Hoe de impactsnelheid te berekenen

In de natuurkundige wereld zijn snelheid (v), positie (x), versnelling (a) en tijd (t) de vier belangrijkste ingrediënten bij het oplossen van bewegingsvergelijkingen. U kunt de versnelling, beginsnelheid (v0) en verstreken tijd van een deeltje en moeten oplossen voor de eindsnelheid (vf). Een verscheidenheid aan andere permutaties die van toepassing zijn op talloze real-world scenario's zijn mogelijk. Deze concepten verschijnen in vier essentiële vergelijkingen:

1. x=v_0t+\frac{1}{2} op ^2\\2. v_f^2=v_0^2+2ax\\3. v_f=v_0+at\\4. x=\frac{v_0+v_f}{2}t

Deze vergelijkingen zijn nuttig bij het berekenen van de snelheid (equivalent aan snelheid voor huidige doeleinden) van een deeltje bewegen met constante versnelling op het moment dat het een onverzettelijk object raakt, zoals de grond of een vaste stof muur. Met andere woorden, u kunt ze gebruiken om de impactsnelheid te berekenen, of in termen van de bovenstaande variabelen, vf.

Stap 1: Beoordeel uw variabelen

Als uw probleem betrekking heeft op een voorwerp dat onder invloed van de zwaartekracht uit rust valt, dan is v

instagram story viewer
0 = 0 en a = 9,8 m/s2 en je hoeft alleen de tijd t of de afgelegde afstand x te weten om verder te gaan (zie stap 2).
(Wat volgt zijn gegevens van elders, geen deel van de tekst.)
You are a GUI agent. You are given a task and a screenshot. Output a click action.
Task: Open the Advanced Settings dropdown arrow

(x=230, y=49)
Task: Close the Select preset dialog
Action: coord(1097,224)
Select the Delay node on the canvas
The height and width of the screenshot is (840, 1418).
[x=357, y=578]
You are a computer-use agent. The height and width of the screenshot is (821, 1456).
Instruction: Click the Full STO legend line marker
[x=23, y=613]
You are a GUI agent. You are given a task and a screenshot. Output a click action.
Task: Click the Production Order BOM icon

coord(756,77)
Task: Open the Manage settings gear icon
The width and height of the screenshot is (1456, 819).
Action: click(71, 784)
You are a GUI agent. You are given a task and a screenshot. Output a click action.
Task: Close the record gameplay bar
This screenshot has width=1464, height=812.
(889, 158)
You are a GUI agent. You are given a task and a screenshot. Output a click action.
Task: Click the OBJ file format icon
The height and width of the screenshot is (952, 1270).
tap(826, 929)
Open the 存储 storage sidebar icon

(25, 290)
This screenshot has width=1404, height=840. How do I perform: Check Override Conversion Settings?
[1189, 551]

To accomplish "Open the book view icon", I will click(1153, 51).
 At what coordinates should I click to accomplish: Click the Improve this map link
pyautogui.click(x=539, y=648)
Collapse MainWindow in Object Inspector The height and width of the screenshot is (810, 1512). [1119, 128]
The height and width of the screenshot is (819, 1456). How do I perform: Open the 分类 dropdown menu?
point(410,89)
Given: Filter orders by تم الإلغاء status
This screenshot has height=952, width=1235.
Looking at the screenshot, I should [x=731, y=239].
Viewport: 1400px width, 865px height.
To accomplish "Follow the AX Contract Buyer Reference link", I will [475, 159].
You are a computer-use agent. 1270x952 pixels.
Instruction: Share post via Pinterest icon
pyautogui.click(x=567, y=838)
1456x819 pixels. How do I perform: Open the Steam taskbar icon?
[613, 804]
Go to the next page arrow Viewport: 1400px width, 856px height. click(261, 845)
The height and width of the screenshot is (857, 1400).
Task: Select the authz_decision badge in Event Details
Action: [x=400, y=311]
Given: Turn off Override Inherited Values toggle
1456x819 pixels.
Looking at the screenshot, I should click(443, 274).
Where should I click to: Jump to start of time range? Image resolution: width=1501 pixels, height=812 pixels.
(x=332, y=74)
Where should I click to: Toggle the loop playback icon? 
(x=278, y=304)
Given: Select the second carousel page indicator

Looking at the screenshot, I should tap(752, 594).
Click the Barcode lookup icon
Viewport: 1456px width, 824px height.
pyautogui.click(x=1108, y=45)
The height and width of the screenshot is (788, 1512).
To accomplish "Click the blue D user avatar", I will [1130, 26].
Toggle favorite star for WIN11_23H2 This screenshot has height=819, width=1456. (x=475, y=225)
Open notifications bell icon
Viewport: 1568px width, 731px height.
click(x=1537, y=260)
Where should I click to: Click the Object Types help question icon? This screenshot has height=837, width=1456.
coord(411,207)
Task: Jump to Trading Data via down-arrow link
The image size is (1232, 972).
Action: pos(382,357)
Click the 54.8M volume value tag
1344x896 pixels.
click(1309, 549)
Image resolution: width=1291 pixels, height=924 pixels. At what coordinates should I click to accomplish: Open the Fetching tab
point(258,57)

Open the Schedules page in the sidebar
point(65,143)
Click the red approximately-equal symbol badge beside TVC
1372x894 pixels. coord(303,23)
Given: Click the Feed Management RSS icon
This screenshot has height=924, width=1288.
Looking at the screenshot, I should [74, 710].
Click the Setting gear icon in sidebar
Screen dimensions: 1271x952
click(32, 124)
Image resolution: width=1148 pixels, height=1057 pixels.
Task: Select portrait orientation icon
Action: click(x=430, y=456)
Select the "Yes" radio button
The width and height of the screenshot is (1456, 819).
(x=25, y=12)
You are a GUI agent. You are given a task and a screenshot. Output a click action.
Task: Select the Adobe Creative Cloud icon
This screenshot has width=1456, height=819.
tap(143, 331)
Als u daarentegen de waarde van de versnelling a kunt krijgen voor een auto die horizontaal rijdt over a gegeven afstand x of voor een bepaalde tijd t, waarbij je een tussenprobleem moet oplossen voordat je v. bepaaltf (zie stap 3).

Stap 2: Een vallend voorwerp

Als je weet dat een voorwerp dat van een dak is gevallen, al 3,7 seconden valt, hoe snel gaat het dan?

Uit vergelijking 3 hierboven weet je dat:

v_f=0+(9.8)(3.7)=36.26\text{ m/s}

Als je de tijd niet krijgt, maar weet dat het object 80 meter (ongeveer 260 voet of 25 verdiepingen) is gevallen, zou je in plaats daarvan vergelijking 2 gebruiken:

v_f^2=0+2(9.8)(80)=1568\\v_f=\sqrt{1568}=39.6\text{ m/s}

U bent klaar!

Stap 3: Een snel rijdende auto

Stel dat u weet dat een auto die vanuit stilstand is gestart, 400 meter lang accelereert met 5,0 m/s (ongeveer een kwart mijl) voordat u door een groot stuk papier rijdt dat is opgezet voor een feest Scherm. Uit vergelijking 1 hierboven:

400=0+\frac{1}{2}(5)t^2=2.5t^2\\160=t^2\\t=12.65\text{ seconden}

Vanaf hier kun je vergelijking 3 gebruiken om v. te vindenf:

v_f=0+(5)(12.65)=63.25\tekst{ m/s}

Tip

Gebruik altijd eerst een vergelijking waarvoor er slechts één onbekende is, wat niet noodzakelijkerwijs een is die de variabele van uiteindelijk belang bevat.